C.O. Storms leave damage, wildfires in wake
A helicopter was called in Wednesday to dip its bucket into Paulina Lake and drop water on a wildfire about a half-mile to the north, the largest of a few fires apparently sparked by more than 750 lightning strikes across Central Oregon on Tuesday, officials said.
Three of the five smoke reports turned in by fire lookouts turned out to be blazes, the other two being caught even smaller, about 1/10th of an acre, on the East Fort Rock Ranger District, said Forest Service spokeswoman Kassidy Kern.
A five-person hand crew was on the fire of less than an acre, Incident 255, north of Paulina Lake. Engine crew 635 was hiking in to assist, a 90-minute trip from the other side of the lake since there are no roads in the vicinity, Kern said. A Type III (light) helicopter planned to make a couple of bucket drops on the blaze.
A reconnaissance flight was planned over the region Wednesday to help look for any more sleeper or holdover fires that might emerge on another hot day, 24 hours after parts of the High Desert were hit with a string of thunderstorms.
With more lightning expected late in the week, Kern said a task force of five Western Oregon fire engine crews from the Willamette and Siuslaw national forests and the Confederated Tribes of the Grand Ronde will stay in Central Oregon to assist in initial attack efforts, Kern said.
Another round of summer thunderstorms flashed and rumbled their way through the High Desert Tuesday afternoon and evening, peppering the region with hundreds of lightning strikes, one of which sparked a house fire on Bend’s Eastside and a few others that ignited small wildfires crews quickly tackled.
Another Bend resident said tornado-like storm winds sent the top of a tall tree crashing to the ground, barely missing his house.
Shortly after 7 p.m. came word of an attic fire at a home in the 21000 block of SE Chilliwack Way, east of 27 th Street. Crews arrived to find light smoke coming from the roof vents, said Bend Fire Battalion Chief Dave Howe. Crews quickly put out a fire in one room, causing about $40,000 in damage to the structure and contents.
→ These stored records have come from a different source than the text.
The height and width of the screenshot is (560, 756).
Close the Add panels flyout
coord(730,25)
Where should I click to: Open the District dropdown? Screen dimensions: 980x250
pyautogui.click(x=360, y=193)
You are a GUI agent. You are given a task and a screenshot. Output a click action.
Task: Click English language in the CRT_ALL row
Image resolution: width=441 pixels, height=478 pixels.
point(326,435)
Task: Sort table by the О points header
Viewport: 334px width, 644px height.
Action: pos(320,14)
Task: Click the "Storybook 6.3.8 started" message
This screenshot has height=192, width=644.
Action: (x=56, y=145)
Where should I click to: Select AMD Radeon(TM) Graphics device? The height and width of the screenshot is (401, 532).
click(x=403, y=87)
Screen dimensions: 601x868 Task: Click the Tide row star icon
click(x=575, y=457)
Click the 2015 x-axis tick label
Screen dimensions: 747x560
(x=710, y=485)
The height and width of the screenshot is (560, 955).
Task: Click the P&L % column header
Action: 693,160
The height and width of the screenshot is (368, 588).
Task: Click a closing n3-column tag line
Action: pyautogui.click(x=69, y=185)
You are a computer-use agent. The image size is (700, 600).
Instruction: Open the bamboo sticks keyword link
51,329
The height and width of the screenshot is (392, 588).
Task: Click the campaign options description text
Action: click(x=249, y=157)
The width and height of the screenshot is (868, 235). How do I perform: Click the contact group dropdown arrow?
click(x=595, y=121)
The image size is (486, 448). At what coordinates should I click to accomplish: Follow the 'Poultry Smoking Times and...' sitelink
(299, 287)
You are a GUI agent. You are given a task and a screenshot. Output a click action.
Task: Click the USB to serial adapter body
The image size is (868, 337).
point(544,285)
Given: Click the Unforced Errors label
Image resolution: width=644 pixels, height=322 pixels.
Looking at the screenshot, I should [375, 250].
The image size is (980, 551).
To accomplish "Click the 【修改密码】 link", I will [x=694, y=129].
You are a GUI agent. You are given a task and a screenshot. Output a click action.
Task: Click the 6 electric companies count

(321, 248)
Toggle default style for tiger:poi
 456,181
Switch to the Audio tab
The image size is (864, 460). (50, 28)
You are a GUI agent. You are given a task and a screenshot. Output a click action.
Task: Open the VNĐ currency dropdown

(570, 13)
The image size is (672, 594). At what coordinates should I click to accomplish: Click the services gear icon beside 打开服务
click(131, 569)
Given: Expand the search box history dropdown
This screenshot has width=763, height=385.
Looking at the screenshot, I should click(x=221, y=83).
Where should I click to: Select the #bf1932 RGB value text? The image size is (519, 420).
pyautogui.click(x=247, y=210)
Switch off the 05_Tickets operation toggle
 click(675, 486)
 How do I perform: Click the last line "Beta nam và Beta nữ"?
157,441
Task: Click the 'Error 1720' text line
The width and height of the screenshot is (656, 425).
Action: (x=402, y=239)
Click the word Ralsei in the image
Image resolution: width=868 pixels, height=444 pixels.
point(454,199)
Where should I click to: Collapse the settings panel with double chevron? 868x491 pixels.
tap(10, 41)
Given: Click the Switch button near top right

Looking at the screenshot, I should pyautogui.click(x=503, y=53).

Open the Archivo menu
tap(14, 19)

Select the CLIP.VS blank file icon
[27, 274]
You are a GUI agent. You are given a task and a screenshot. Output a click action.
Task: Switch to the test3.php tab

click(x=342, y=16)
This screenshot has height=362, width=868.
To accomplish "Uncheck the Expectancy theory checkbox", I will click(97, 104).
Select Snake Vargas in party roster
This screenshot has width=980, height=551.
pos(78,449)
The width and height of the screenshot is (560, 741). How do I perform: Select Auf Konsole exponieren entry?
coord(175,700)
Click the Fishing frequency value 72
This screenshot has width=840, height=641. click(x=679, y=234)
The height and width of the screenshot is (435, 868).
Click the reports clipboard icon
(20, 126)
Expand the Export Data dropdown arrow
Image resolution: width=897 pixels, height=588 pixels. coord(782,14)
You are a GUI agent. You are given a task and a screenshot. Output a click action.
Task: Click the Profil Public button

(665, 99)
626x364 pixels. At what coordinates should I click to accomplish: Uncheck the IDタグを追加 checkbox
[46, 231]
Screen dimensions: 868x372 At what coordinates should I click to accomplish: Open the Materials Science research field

While some thought the home was struck by lightning, Howe said a power company official found that the electrical transformer feeding the home was hit by lightning. The investigation continues, but Howe said it appears the fire probably was caused by a power surge from lightning hitting the transformer.
The Red Cross said it provided recovery and disaster help information to the two adults living in the home.
Lightning also struck Pacific Power equipment on Bend’s Eastside shortly before 7 p.m., knocking out service to 117 customers, a spokesman said. Power was restored around 9:15 p.m.
Woodriver Village resident Edward Haverly said they were sitting on their porch when what he called a “tornado” blew through with intense winds and toppled the top 40 feet of a Ponderosa pine on his property, narrowly missing the house.
“We were very lucky we weren’t killed,” Haverly said. “I’ve lived here 25 years and I’ve never seen anything like it.”
There were more than 750 lightning strikes recorded over a broad swath of Central Oregon, extending south to portions of the Fremont-Winema National Forest, said Jada Altman of the Central Oregon Interagency Dispatch Center in Prineville.
Five smoke columns were spotted by lookouts, and crews found one of the two in a small fire doused near Finley Butte.
But officials said a fire that burned a half-acre of private land two miles south of Skull Hollow Campground, near Smith Rock, was not caused by lightning but a human-caused debris burn that escaped and was tackled by Crook County and BLM fire crews.
The heavy rainfall – at a rate of nearly three inches an hour, according to NewsChannel 21 meteorologist Travis Knudsen – no doubt put a damper on things and kept even more fires from breaking out. But other areas got little or no rain, so the watch for sleeper or holdover fires will begin as temperatures stay hot for the next several days.
Speaking of heat, the storms also did what they often do on the High Desert — cool things down fast. Bend Airport was still sizzling at its high of 93 degrees at 5:15 p.m. – but had plunged nearly 20 degrees, to 75 degrees by around 8 p.m.